Les trois dimensions d’une fleur


Pour mieux comprendre l’évolution des fleurs, une équipe de recherche en biologie de l’Université de Montréal, du Jardin botanique de Montréal et de l’Université McGill a réussi à utiliser la photogrammétrie pour construire rapidement et précisément, en trois dimensions, un modèle de fleur à partir d’images en deux dimensions. .

La photogrammétrie est couramment utilisée par les géographes pour reconstituer la topographie d’un paysage. Pourtant, c’est la première fois que des scientifiques utilisent la technique pour concevoir des modèles 3D de fleurs afin de mieux les étudier.

Les résultats de leur expérience ont été publiés en octobre dans la revue Nouveau Phytologue.

La photogrammétrie est une approche basée sur des informations recueillies à partir de nombreuses photos prises sous tous les angles. Grâce à la triangulation des points communs présents sur les photos, il est possible de reconstituer un modèle 3D — en l’occurrence, d’une fleur. Les couleurs peuvent ensuite être appliquées à la fleur 3D en utilisant les informations des photos.

Attirer les pollinisateurs par leur forme et leur couleur

Les fleurs sont des structures tridimensionnelles complexes et extrêmement variées. Caractériser leurs formes est important pour comprendre leur développement, leur fonctionnement et leur évolution. En effet, 91 % des plantes à fleurs interagissent avec les pollinisateurs pour assurer leur reproduction dans un environnement 3D. La morphologie et les couleurs des fleurs agissent comme des aimants sur les pollinisateurs afin de les attirer.

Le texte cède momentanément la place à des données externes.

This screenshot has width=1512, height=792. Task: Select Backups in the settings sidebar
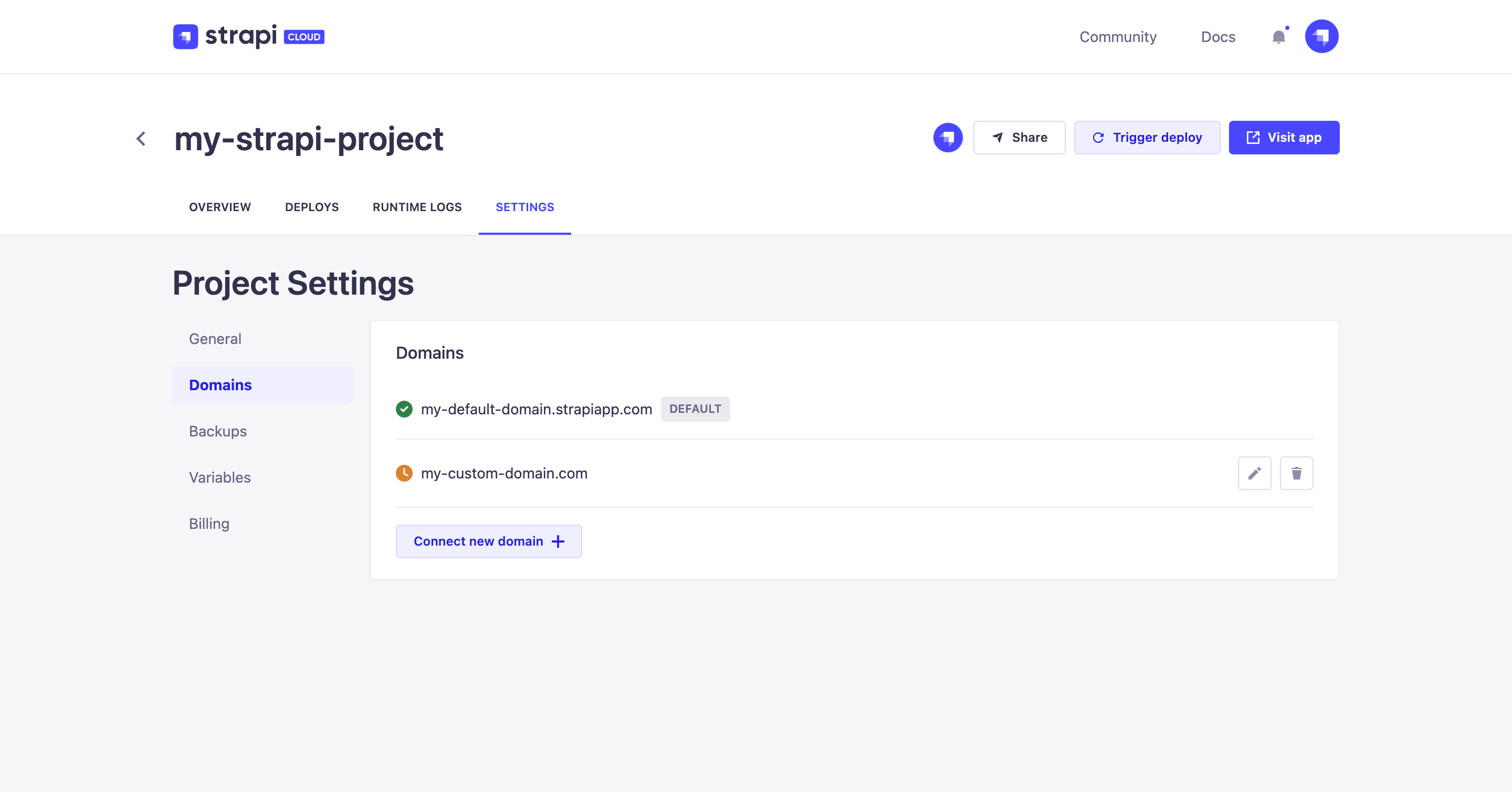(x=218, y=431)
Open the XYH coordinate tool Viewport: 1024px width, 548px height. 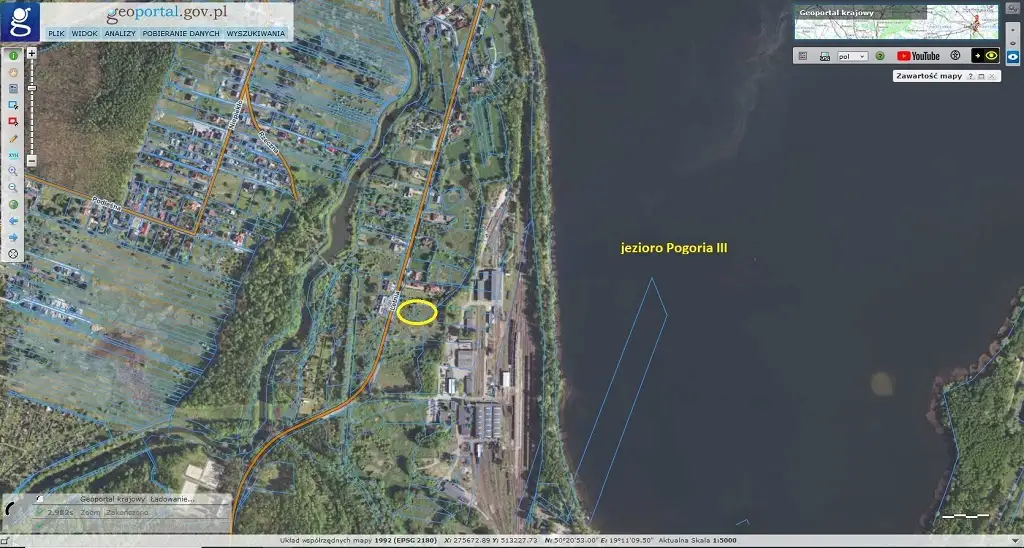pos(14,155)
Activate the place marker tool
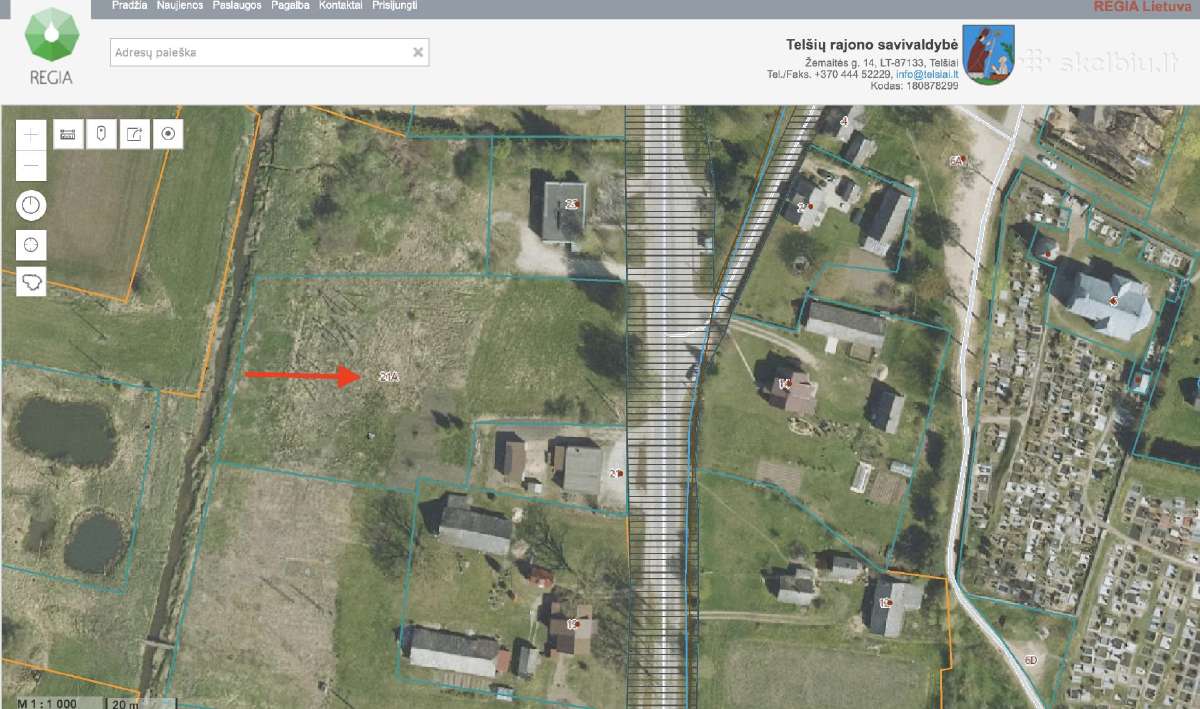 (x=101, y=133)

Pourtant, la structure 3D des fleurs est rarement étudiée.

L’utilisation de la photogrammétrie présente de réels avantages par rapport aux autres méthodes existantes, notamment la microtomographie aux rayons X, qui est de loin la méthode la plus utilisée pour construire des modèles de fleurs en 3D.

« La photogrammétrie est beaucoup plus accessible, car elle est peu coûteuse, nécessite peu d’équipements spécialisés et peut même être utilisée directement dans la nature », explique Marion Leménager, étudiante au doctorat en sciences biologiques à l’UdeM et auteure principale de l’étude. « De plus, la photogrammétrie a l’avantage de reproduire les couleurs des fleurs, ce qui n’est pas possible avec les méthodes utilisant les rayons X. »

C’est Daniel Schoen, professeur de biologie à McGill, qui a eu le premier l’idée d’appliquer la photogrammétrie aux fleurs, alors qu’il effectuait des recherches à l’Institut de recherche en biologie végétale. Les premiers résultats, bien qu’imparfaits, ont suffi à convaincre Leménager d’y consacrer un chapitre de sa thèse.

« La méthode n’est pas parfaite », a-t-elle déclaré. « Certaines parties des fleurs restent difficiles à reconstituer en 3D, comme les surfaces réfléchissantes, translucides ou très poilues. »

Répondre aux questions sur l’évolution des fleurs

« Cela dit, ajoute Simon Joly, professeur de biologie à l’UdeM, grâce aux collections vivantes du Jardin botanique de Montréal, l’étude des plantes de la famille des Gesnériacées, des plantes originaires des régions subtropicales à tropicales, dont la violette africaine est l’une des les représentants les plus connus — démontre que les modèles 3D réalisés à l’aide de cette technique permettent d’explorer un grand nombre de questions sur l’évolution de la forme et de la couleur des fleurs.

« Nous avons également montré que la photogrammétrie fonctionne au moins aussi bien que les méthodes aux rayons X pour les structures florales visibles », a déclaré Joly, qui mène des recherches au Jardin botanique.

Selon les chercheurs, la photogrammétrie a le potentiel de stimuler la recherche sur l’évolution et l’écologie des fleurs en fournissant un moyen simple d’accéder à des données morphologiques en trois dimensions. Des bases de données de fleurs – ou même de plantes entières – pourraient donner aux scientifiques et au grand public un moyen de voir les caractéristiques uniques d’espèces végétales qui restent pour l’instant cachées.

Un protocole détaillé en libre accès a été mis à disposition pour favoriser l’utilisation de cette méthode dans le cadre de l’étude comparative de la morphologie florale. Le libre accès aux collections de sciences naturelles de ce type a pour objectif de contribuer à stimuler l’étude de l’évolution de la morphologie des fleurs à de grandes échelles taxonomiques, temporelles et géographiques.

Il est également possible d’admirer des modèles de fleurs sous tous les angles grâce à une visionneuse de modèles 3D.